Could there be a better solution? Burkhard Hess has proposed to simply apply the lex fori (either at the publisher’s domicile or at the victim’s habitual residence) to violations of personality rights and to discard the mosaic principle completely (Juristenzeitung 2012, p. 189, 192 et seq.). This approach certainly has the appeal of simplicity and procedural economy. Hess himself is ready to admit, however, that his proposal would lead to a dubious discrimination of third-state victims, who would be limited to the publisher’s law to recover their damages from an EU tortfeasor. Thus, the concept of a loi uniforme would be sacrificed. The German Council for Private International Law, on the other hand, has proposed to use the victim’s habitual residence as a general and single criterion of attachment (Junker, RIW 2010, p. 257, 259). This again has the virtues of simplicity and clarity. It has the drawback, however, that it would force the victim to rely on his or her own law even in cases in which the suit is brought in the courts of the defendant’s domicile, thus making more expensive (and slowing down considerably) the passing of an injunction or the recovery of damages in this forum.

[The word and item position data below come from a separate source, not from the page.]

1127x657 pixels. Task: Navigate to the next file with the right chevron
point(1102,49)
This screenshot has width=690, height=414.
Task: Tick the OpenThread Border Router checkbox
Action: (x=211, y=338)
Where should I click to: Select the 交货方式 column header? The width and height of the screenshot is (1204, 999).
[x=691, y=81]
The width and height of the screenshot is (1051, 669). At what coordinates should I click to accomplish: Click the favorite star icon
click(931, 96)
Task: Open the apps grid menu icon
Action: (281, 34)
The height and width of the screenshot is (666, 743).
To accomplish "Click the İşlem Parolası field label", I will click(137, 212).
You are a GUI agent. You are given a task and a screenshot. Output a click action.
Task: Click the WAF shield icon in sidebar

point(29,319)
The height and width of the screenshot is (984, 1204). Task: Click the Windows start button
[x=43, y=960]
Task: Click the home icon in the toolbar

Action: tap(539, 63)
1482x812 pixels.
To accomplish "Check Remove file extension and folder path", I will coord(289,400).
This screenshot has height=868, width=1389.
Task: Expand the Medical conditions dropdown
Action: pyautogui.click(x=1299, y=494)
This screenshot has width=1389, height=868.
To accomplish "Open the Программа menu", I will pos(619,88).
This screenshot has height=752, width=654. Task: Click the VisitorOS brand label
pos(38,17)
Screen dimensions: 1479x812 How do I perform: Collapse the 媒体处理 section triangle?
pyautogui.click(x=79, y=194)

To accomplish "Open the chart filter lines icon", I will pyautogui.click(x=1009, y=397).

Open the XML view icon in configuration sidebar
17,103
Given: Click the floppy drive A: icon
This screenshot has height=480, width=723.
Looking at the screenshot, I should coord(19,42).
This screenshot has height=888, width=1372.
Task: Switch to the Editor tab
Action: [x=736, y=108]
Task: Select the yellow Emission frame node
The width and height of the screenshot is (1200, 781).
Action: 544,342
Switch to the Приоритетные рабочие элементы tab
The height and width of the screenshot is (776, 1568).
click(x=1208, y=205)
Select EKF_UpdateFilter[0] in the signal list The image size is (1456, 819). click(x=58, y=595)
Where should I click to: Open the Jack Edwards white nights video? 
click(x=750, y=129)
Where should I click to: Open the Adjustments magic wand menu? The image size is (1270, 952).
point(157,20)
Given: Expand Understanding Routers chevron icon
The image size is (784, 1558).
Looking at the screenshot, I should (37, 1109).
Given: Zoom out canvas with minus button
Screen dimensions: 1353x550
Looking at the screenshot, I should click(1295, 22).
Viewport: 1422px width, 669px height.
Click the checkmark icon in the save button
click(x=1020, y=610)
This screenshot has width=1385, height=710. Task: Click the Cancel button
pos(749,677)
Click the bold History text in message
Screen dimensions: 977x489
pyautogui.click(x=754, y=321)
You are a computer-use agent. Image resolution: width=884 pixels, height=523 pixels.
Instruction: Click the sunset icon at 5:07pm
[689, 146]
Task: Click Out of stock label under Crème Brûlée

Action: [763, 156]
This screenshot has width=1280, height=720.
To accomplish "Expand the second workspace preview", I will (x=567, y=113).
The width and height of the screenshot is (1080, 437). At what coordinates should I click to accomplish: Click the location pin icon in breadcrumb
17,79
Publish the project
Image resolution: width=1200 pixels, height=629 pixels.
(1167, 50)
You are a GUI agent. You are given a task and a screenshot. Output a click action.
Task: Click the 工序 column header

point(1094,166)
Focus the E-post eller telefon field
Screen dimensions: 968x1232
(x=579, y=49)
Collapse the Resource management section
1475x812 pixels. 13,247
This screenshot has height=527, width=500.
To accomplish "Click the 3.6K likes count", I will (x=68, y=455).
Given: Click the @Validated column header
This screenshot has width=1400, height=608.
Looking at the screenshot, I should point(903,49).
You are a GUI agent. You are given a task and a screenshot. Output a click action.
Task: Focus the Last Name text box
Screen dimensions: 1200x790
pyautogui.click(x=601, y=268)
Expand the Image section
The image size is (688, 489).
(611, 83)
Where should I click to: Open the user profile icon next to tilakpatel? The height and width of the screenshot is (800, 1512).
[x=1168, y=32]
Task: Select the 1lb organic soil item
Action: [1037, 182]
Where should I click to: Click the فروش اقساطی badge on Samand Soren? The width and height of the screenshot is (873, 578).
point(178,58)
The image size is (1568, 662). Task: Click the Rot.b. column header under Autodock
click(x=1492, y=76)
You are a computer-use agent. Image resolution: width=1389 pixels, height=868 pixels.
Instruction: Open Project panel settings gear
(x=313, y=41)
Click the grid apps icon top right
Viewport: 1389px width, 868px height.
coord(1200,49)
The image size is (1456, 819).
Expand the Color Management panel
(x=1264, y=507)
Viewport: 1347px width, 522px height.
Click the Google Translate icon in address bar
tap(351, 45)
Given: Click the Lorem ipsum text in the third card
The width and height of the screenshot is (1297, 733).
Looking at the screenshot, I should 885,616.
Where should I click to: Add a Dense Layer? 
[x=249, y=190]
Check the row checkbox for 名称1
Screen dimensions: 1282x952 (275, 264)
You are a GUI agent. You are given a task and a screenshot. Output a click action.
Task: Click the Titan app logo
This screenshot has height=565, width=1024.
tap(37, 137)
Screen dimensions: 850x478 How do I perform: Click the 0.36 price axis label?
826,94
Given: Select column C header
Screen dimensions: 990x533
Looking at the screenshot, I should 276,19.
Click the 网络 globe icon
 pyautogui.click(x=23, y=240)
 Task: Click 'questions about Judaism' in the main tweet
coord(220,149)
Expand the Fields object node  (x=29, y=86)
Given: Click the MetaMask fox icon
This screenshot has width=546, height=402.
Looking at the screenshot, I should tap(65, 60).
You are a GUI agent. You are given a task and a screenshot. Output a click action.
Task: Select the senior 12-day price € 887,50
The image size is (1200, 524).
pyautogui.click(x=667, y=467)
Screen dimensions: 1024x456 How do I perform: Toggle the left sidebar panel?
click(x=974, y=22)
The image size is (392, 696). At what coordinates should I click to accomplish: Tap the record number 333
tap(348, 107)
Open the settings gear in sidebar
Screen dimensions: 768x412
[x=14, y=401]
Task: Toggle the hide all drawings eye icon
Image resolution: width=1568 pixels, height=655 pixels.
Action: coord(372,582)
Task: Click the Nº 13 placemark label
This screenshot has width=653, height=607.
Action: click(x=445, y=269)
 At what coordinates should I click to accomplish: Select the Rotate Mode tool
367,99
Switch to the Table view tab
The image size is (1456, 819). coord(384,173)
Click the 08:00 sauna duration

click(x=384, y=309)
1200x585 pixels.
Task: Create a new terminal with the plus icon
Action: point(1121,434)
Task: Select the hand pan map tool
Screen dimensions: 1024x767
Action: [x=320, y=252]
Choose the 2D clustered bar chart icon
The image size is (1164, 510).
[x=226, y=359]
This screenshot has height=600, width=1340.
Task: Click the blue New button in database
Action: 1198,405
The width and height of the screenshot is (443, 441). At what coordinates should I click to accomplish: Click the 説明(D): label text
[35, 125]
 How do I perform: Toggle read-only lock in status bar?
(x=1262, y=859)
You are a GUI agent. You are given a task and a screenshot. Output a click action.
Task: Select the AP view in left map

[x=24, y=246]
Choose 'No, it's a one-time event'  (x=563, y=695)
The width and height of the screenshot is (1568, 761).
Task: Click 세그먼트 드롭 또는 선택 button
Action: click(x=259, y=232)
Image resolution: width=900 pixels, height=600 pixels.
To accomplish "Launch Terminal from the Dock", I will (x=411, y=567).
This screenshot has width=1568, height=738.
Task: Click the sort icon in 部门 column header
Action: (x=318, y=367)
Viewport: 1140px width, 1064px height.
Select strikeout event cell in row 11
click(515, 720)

A compromise solution could consist in returning to Diana Wallis’ draft proposal of 2011 (supra), while at the same time accommodating the basic rationale of the eDate decision in its second paragraph, which would then read as follows:
(2) When the rights of the person seeking compensation for damage are, or are likely to be, affected in more than one country, and that person sues either in the court of the domicile of the defendant or in the court of the plaintiff’s habitual residence, the claimant may instead choose to base his or her claim on the law of the court seised.
Contrary to the eDate decision, however, this rule should apply regardless of the kind of media channel via which the content was distributed. It certainly tilts the scales towards the victim, but this can hardly be avoided after eDate. Comments welcome!